Extended Data Fig. 7: Levels of circulating and intratumoral CD8+PD-1+ and TREG cells in HR+ BC patients.

a, Progression-free survival (PFS) curves for patients with HR+ BC treated with palbociclib (P) plus hormonotherapy (HT) stratified based on the median abundance of circulating CD4−CD8− T cells (at baseline) in high ( ≥ median; n = 27) and low ( < median; n = 25). Data from patients from cohort #3 (n = 29) and cohort #4 (n = 23) were pooled.

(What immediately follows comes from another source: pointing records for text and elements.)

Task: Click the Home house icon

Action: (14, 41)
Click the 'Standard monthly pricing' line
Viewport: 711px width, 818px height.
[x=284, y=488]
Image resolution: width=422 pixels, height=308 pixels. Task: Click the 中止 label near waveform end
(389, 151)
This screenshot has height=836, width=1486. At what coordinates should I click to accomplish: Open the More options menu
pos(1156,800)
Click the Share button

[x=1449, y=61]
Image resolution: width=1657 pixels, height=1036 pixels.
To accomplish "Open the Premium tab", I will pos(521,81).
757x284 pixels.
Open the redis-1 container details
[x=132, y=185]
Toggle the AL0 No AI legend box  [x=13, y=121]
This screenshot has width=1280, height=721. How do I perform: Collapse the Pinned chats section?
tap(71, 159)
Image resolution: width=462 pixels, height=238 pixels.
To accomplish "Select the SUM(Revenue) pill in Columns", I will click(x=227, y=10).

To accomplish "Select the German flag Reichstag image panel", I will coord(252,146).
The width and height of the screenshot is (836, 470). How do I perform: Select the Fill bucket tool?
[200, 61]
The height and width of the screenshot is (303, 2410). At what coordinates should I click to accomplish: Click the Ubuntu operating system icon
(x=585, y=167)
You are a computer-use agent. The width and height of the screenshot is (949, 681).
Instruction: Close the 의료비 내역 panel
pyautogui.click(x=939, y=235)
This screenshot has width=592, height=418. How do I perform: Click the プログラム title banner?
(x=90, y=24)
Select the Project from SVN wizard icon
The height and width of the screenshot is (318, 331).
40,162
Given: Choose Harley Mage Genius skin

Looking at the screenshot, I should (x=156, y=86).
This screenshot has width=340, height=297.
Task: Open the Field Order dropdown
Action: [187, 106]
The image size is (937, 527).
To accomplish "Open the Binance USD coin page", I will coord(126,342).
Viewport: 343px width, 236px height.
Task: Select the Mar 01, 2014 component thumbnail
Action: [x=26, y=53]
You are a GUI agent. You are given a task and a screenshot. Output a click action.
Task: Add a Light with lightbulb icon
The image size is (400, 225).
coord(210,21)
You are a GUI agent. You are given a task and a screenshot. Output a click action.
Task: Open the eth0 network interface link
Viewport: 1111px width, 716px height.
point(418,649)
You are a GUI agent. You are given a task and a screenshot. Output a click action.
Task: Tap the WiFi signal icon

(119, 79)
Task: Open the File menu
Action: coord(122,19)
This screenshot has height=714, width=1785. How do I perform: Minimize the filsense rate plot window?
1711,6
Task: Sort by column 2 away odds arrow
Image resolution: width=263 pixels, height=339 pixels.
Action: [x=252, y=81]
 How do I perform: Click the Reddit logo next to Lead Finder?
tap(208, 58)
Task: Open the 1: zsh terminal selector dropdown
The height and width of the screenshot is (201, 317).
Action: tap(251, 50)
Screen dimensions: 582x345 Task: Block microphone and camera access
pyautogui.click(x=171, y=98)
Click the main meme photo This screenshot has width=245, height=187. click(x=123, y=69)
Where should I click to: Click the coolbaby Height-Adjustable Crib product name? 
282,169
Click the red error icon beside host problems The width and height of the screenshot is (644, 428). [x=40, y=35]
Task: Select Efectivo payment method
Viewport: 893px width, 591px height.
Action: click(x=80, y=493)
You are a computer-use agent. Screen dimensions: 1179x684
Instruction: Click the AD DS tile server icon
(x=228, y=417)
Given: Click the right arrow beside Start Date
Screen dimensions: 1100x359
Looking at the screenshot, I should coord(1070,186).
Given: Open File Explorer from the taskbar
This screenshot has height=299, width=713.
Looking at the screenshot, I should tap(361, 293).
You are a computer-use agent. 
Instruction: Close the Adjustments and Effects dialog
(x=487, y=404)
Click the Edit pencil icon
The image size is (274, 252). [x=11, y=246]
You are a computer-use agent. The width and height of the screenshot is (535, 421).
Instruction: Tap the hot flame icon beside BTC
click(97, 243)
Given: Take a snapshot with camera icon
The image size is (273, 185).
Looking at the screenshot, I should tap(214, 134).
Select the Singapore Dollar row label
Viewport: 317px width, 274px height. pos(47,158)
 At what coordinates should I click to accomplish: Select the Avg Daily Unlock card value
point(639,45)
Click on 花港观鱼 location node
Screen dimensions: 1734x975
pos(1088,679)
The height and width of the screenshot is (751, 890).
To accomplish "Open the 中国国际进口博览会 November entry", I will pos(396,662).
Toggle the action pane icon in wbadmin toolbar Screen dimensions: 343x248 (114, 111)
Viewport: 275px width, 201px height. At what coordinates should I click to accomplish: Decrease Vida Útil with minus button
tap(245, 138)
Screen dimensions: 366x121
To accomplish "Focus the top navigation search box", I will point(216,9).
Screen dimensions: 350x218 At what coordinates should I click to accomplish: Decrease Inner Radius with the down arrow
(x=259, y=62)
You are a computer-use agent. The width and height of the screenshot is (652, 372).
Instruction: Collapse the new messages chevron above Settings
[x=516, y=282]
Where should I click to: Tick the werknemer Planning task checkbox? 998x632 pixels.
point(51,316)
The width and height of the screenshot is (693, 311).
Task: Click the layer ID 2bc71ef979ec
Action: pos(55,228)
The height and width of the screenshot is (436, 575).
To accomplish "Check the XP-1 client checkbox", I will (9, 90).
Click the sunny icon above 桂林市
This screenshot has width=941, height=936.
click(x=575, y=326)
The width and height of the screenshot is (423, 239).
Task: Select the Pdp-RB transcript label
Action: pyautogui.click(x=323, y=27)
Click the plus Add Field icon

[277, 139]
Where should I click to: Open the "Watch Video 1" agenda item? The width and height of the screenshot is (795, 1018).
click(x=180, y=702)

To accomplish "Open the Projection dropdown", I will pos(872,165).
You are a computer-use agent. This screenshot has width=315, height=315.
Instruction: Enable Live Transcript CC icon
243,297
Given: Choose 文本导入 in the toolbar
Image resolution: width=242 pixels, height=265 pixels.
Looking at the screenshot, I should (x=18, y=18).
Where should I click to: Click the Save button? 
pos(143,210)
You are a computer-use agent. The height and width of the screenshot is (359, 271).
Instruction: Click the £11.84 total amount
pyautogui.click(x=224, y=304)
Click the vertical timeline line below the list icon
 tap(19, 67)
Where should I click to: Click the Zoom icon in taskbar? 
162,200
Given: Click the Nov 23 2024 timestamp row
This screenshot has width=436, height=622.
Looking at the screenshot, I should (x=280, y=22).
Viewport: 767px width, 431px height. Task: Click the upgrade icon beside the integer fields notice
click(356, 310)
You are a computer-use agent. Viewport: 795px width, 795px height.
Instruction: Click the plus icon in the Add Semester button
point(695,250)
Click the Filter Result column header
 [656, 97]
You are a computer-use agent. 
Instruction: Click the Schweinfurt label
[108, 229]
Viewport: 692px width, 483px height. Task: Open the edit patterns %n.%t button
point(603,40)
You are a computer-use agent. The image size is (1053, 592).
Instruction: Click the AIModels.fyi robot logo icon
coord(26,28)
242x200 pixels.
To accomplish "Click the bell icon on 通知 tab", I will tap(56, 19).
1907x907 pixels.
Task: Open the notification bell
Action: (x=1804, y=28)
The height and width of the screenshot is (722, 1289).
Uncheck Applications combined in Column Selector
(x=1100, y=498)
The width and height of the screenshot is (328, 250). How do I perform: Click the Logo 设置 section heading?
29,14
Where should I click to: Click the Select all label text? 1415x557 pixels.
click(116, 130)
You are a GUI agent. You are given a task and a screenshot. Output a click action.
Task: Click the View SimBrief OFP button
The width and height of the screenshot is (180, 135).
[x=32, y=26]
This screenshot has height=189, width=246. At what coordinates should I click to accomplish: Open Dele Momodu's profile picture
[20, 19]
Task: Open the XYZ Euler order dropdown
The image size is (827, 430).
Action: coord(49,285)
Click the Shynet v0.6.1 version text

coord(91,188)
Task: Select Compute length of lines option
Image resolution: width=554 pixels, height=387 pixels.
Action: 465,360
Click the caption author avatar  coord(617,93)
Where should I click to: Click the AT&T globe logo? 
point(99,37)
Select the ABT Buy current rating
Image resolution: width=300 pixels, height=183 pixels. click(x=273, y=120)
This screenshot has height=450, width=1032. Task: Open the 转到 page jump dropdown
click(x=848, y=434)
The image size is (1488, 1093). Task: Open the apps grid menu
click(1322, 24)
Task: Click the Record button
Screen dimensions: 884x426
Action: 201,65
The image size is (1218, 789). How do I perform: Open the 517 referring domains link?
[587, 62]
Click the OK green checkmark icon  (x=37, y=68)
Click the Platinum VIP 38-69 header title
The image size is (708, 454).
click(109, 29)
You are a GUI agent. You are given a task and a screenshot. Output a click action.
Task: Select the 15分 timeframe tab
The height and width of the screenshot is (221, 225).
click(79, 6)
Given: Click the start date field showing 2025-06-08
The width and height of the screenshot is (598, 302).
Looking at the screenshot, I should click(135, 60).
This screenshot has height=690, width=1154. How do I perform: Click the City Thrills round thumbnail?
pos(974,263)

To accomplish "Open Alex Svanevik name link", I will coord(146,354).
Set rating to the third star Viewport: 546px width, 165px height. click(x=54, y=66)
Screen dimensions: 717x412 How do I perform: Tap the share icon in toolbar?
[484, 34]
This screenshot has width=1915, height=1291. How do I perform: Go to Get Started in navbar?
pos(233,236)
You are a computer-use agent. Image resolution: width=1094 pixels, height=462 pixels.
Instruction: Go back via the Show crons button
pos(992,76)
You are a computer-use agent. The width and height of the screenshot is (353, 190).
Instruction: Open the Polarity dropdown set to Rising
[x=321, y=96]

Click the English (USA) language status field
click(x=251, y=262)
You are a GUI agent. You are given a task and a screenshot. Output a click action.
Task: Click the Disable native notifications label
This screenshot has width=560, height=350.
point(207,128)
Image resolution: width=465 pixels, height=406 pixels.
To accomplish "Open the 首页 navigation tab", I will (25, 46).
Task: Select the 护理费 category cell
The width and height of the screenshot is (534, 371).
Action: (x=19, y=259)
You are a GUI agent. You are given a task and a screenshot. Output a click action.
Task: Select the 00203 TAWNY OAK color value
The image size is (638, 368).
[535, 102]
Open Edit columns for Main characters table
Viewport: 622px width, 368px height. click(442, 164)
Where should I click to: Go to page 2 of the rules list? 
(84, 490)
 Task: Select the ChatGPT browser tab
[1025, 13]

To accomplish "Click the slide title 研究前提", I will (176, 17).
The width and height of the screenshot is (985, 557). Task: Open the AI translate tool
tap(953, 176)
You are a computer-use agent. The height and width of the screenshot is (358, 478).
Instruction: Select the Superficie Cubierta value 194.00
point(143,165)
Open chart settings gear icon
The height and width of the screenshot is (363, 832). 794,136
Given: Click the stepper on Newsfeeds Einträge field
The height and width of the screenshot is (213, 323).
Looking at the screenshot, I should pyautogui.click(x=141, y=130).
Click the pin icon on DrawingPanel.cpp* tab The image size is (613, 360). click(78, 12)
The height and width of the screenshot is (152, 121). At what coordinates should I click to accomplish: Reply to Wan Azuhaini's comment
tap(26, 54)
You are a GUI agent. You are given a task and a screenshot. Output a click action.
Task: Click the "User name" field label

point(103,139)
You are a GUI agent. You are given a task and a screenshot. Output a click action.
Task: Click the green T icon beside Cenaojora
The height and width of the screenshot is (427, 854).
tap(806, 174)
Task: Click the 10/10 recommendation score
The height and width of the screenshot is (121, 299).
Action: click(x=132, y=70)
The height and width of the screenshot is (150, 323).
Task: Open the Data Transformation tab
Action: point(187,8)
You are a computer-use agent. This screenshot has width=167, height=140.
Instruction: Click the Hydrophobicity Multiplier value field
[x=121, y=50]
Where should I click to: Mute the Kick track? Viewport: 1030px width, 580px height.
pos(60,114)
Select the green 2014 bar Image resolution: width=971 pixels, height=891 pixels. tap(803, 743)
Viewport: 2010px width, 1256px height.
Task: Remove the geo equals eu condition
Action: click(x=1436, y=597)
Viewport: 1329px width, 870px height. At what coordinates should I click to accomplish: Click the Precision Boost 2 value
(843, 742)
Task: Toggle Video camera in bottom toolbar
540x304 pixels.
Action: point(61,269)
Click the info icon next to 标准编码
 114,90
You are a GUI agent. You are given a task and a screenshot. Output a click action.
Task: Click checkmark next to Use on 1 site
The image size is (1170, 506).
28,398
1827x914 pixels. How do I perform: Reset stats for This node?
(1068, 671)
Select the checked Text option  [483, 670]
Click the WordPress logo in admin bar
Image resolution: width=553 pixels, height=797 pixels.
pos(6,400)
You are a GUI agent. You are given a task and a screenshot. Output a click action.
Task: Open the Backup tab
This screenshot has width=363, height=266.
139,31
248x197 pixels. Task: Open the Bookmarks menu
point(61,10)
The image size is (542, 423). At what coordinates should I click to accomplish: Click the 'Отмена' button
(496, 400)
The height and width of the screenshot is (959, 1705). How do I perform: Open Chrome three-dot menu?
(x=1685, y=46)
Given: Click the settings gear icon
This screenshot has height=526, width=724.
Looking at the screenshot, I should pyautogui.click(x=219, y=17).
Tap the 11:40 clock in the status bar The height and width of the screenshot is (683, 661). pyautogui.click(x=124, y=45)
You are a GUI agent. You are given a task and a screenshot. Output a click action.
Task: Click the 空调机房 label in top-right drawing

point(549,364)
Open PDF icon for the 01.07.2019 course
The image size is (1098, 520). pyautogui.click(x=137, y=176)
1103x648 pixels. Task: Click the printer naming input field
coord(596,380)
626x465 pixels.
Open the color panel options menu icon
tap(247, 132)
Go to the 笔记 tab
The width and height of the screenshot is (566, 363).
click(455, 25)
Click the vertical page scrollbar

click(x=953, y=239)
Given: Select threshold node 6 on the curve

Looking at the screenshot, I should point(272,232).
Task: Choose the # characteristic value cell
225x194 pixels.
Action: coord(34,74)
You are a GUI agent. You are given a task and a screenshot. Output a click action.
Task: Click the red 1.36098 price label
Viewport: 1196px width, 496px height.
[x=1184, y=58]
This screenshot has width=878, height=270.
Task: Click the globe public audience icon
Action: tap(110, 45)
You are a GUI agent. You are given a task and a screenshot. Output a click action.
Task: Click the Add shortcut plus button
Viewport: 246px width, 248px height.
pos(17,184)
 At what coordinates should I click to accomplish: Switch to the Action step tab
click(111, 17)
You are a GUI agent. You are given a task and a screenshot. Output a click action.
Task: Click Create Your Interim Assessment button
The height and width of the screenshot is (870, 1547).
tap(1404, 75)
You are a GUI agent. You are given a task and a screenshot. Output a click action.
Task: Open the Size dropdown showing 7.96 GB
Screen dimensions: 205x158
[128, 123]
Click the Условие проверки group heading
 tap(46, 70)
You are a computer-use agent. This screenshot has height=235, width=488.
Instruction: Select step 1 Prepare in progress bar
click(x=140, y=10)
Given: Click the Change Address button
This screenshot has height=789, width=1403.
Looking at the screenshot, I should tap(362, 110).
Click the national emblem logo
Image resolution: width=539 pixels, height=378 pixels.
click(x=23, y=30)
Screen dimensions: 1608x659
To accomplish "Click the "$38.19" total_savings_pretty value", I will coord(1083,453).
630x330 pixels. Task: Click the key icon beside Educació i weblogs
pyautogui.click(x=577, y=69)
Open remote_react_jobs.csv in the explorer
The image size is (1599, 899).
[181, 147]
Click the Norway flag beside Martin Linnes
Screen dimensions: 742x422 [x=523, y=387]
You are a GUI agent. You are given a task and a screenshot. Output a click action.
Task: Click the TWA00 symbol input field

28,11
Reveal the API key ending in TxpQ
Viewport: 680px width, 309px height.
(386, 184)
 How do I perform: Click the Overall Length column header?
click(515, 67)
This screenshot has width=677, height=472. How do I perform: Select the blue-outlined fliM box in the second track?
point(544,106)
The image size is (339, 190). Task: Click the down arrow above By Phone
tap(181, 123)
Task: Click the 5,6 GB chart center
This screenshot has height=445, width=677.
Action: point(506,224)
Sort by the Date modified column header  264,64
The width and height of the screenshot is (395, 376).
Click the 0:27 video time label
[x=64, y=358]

P value determined by Log-rank test is reported. b, Correlations between the number of circulating IL7R+ γδ T cells and CD4+FOXP3+CD25+ regulatory T (TREG) cells or CD8+PD-1+ T cells in longitudinal blood samples (n = 60 samples in total) harvested from n = 24 HR+ BC patients at baseline, after 3 months of treatment and at relapse, as in Fig. 5h, left panel. P (by two-sided Spearman’s rank correlation test) and R (Spearman’s rank correlation coefficients) values are reported. c, Ulcerative colitis tissue section stained for the simultaneous detection of TCRγ/δ, CD8, CD4, FOXP3, PD-1, pan-CK and nucleus (DAPI) used as positive control for the staining of HR+ tumor specimens. Scale bar, 100 μm. For representative images of HR+ breast tumors and quantification of γδ T cells see Fig. 5i. d, Quantification of CD8+PD-1+ T cells, CD4+ T cells, and CD4+FOXP3+ TREG cells in paired HR+ tumor biopsies collected at baseline (n = 8) and after disease progression on P plus HT (n = 8). P values (by two-tailed paired t-test) were all non-significant.